I will agree that Soccer lacks structure, and that scoring happens so 
infrequently that for many it is hard to stay interested. For the 
spectator, it is in many ways the opposite of Basketball where, for 
some, scoring actually happens too frequently. 

In Soccer some spectators get the sense that nothing is happening 
because the field position is less about which end of the pitch the 
ball is on, or who is controlling the ball. These are factors, but 
the overall structure of where on the field players are located and 
how they are repositioning is actually more important. That's why 
televised Soccer tends to be shot from a much wider angle.

But how can you compare Rugby to Grid-Iron Football and say that 
nothing is happening. Rugby is constant action. The ball seldom dies. 
And when it does there is variety in the way that it is restarted. 

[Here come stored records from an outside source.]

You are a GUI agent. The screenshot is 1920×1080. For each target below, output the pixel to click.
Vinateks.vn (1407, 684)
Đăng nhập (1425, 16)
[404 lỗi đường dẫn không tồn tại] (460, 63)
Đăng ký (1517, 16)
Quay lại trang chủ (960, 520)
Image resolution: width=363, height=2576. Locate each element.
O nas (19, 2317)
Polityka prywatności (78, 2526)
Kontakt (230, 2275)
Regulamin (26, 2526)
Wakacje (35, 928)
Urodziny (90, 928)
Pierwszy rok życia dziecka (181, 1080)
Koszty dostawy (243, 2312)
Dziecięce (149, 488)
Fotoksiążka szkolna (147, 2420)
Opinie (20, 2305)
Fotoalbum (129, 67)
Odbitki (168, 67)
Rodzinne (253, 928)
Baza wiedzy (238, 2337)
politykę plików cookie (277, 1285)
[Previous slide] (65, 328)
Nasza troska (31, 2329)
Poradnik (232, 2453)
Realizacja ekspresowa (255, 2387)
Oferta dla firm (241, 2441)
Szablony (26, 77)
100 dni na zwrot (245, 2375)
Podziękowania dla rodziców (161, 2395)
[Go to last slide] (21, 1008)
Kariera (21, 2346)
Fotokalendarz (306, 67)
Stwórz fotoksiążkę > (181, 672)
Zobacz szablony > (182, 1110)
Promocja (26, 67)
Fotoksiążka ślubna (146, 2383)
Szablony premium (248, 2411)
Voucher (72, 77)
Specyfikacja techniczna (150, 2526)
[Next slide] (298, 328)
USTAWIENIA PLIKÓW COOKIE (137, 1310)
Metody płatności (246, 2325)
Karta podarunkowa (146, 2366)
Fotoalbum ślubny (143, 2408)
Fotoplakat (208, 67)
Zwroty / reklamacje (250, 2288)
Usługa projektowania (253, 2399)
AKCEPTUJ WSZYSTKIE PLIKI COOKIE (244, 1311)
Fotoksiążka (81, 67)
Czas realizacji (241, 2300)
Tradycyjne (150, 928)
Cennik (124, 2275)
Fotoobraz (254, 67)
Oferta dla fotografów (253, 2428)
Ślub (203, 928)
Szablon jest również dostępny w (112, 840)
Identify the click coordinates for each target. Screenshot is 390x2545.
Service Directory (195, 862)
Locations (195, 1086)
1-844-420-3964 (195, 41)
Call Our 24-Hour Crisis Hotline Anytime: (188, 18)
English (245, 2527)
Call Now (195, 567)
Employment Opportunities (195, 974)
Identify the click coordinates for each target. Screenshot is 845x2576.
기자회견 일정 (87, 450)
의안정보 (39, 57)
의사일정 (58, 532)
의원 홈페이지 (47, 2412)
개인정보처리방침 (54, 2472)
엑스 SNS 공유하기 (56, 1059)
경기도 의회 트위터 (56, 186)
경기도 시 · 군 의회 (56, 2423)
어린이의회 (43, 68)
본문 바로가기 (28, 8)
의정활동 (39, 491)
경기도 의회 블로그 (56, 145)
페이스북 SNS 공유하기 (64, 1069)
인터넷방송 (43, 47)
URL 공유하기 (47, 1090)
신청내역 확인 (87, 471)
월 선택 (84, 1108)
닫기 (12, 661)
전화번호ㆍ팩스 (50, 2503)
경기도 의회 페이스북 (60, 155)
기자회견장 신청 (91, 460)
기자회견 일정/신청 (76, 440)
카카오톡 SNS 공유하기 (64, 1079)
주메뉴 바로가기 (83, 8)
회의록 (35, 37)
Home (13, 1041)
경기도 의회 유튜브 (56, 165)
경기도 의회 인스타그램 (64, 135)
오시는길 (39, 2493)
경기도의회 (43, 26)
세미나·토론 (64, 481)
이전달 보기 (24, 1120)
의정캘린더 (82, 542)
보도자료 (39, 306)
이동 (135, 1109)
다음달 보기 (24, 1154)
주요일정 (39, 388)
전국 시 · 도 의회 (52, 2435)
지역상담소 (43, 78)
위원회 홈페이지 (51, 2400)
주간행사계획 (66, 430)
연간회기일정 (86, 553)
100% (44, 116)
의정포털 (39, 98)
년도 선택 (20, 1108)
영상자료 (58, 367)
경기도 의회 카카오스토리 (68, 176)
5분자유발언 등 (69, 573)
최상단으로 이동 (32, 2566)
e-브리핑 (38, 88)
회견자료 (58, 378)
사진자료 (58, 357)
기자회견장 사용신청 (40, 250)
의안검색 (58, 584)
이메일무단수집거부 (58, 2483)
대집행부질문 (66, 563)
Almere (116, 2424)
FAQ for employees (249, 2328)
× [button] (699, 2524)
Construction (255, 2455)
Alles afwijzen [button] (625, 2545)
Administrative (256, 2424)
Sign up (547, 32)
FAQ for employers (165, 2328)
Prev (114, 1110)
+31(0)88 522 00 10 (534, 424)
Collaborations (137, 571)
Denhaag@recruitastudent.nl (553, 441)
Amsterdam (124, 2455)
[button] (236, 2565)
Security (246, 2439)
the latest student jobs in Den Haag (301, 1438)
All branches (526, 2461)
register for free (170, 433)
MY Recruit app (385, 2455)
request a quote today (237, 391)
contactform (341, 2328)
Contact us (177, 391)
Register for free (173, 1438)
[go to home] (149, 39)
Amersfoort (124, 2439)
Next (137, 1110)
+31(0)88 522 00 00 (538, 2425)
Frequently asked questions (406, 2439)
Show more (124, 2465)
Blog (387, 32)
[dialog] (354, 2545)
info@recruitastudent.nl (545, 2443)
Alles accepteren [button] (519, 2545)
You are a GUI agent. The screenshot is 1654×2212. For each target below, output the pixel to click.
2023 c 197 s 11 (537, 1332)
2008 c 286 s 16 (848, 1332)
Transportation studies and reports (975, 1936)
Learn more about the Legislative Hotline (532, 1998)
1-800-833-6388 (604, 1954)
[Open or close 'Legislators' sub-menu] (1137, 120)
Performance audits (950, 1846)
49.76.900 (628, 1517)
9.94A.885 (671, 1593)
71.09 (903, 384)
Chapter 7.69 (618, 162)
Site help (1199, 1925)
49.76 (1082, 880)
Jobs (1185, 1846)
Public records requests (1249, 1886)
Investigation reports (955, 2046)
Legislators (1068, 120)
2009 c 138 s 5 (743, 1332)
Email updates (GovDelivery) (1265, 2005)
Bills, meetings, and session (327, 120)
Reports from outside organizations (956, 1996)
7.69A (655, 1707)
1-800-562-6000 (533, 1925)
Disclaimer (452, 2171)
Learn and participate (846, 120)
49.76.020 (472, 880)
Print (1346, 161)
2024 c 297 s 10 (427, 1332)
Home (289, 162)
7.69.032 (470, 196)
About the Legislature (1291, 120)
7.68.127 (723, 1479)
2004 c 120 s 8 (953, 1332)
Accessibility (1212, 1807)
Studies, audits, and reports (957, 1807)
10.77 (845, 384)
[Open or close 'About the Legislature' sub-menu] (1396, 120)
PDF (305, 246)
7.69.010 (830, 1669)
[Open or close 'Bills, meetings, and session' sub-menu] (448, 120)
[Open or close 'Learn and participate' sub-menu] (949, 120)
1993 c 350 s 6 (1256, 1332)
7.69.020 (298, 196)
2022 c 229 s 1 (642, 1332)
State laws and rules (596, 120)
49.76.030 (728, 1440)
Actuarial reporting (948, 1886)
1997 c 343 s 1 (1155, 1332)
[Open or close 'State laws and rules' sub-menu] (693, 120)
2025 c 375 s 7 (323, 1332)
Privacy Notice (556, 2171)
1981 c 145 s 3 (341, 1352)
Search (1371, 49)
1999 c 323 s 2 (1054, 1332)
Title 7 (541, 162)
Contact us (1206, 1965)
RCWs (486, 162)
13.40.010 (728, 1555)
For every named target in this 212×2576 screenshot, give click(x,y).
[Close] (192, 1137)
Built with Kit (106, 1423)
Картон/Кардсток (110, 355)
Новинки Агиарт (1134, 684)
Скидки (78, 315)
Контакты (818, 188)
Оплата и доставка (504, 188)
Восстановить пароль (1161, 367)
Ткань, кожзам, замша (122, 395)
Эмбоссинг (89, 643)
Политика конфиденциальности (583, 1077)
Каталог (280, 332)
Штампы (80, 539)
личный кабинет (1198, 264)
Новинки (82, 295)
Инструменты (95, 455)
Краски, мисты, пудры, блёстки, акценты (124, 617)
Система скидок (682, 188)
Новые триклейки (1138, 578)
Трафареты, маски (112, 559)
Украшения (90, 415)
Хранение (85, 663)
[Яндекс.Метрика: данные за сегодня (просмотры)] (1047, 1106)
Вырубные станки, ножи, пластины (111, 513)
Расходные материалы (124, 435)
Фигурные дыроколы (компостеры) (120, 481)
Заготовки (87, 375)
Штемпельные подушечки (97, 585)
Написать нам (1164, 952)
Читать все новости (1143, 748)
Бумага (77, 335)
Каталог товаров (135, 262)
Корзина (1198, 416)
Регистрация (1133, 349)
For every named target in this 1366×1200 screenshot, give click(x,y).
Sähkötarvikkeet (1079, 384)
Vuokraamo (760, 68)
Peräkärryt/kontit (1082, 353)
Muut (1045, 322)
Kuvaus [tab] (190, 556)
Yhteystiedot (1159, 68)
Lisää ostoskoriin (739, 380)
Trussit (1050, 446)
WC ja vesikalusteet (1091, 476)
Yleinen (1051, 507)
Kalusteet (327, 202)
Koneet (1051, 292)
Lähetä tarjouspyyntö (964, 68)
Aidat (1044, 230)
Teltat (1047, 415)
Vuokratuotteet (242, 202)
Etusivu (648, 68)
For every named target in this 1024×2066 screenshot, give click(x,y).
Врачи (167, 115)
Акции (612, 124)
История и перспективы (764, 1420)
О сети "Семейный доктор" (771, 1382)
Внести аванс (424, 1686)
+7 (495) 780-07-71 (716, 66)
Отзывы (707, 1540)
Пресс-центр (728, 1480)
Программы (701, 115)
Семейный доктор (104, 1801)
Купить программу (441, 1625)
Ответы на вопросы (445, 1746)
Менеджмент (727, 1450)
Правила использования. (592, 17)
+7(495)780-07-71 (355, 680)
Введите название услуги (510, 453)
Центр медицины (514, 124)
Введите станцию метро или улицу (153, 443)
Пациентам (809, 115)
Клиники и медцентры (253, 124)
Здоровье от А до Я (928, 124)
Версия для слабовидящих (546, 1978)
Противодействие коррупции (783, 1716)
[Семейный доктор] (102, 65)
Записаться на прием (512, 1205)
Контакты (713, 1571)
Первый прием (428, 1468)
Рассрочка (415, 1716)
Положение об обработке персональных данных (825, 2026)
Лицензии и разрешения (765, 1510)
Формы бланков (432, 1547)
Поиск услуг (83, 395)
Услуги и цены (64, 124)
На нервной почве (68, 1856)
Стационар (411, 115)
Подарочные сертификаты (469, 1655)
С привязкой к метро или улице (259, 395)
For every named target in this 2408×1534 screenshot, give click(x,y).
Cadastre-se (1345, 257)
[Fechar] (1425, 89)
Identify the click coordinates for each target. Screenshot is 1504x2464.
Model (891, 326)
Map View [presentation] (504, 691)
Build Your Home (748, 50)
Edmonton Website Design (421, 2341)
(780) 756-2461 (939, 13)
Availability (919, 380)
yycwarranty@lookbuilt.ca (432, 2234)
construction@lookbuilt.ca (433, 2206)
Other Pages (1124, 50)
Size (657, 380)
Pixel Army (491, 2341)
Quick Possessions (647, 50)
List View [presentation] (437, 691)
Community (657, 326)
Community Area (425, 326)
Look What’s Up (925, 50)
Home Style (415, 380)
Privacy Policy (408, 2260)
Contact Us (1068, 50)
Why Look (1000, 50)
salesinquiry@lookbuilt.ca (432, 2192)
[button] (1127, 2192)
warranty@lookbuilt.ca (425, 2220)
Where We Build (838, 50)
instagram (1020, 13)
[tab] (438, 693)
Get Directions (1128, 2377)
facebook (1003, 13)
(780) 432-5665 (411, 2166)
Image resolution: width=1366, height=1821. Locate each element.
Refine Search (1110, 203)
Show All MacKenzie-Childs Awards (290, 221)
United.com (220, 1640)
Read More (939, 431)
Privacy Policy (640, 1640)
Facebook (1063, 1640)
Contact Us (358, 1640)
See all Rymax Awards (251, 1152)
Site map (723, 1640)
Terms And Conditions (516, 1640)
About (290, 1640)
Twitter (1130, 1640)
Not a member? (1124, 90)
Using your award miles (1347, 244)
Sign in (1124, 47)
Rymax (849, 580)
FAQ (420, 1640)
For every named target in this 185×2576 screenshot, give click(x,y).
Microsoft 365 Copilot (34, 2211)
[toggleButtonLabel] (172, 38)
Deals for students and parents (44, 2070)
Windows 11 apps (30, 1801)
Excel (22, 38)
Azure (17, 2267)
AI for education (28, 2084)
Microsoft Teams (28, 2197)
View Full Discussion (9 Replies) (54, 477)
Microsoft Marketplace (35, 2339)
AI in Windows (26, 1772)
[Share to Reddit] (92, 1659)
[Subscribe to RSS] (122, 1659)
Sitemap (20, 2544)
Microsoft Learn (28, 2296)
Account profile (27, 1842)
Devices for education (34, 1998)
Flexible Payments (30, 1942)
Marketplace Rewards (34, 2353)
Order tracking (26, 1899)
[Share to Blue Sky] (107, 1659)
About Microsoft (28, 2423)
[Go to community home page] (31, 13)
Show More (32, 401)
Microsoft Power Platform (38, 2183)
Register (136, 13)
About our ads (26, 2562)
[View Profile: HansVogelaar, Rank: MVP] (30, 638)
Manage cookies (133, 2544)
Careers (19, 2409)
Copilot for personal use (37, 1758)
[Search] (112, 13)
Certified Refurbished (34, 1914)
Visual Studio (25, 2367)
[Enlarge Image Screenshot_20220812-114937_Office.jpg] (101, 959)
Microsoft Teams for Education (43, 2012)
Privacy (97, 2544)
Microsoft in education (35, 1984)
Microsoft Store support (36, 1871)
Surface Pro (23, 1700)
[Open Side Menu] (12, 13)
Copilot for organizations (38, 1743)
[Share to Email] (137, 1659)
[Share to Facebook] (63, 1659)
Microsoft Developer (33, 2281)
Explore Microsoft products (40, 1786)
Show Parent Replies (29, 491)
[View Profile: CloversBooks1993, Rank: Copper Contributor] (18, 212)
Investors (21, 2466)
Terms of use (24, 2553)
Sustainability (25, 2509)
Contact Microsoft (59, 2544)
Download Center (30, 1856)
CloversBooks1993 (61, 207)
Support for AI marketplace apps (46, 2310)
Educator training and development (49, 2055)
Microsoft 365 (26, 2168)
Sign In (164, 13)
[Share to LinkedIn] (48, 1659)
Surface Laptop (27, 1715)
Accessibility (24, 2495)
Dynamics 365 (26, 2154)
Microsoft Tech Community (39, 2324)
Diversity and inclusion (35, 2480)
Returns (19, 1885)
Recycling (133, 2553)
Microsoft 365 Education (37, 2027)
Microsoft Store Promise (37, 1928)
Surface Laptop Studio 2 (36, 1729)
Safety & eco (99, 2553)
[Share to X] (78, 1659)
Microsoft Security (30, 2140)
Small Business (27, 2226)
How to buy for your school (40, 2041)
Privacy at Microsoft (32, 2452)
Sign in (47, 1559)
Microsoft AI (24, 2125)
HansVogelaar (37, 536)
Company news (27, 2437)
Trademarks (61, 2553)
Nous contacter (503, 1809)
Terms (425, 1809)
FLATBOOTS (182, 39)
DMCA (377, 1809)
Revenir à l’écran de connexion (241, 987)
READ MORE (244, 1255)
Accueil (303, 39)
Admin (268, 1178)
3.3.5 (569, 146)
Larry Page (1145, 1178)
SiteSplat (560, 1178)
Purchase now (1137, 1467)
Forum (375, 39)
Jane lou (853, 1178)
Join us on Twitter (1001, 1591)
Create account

Unlike in Grid-Iron where the Ruck and the Scrummage (and line out 
actually) have been combined as the line of scrimmage. Every time the 
ball would have been contested in a Ruck play stops, everyone takes a 
break, the coach comes in to command the next move, the players line 
up again for another ruck-scrummage, and only then does play 
continue. After 4 of these without a 10 yard progression, a side is 
forced to turn over the ball.

In Rugby when a player is going to be tackled they can pass the ball 
back to a teammate and the action continues. When a player is tackled 
they must release the ball and it is contested in a Ruck and play 
continues. 

Of course you might have gotten the idea that nothing is happening 
from watching "Rugby League" Which is kind of a split between Grid-
Iron and Rugby. "Rugby League" is very similar to American Football 
in the 1910s and 20s without the forward pass. I agree Rugby League 
without the forward pass is less interesting to watch than Grid-Iron.

There are 6 downs in Leage with a sudo-ruck formed each time a tackle 
happens, and no yardage requirement. Scrums don't exist, and 
unfortunately most of what a spectator sees is the backs catching and 
re-kicking the ball to the other side of the field. Sometimes it 
almost looks like a bizarre tennis match played with an American 
Football. There are actually 8 League teams in the US, all in eastern 
states. There is quite a bit of talk rumored by this League to give 
up the "League" rules in favor of "Union" (the real Rugby) Laws.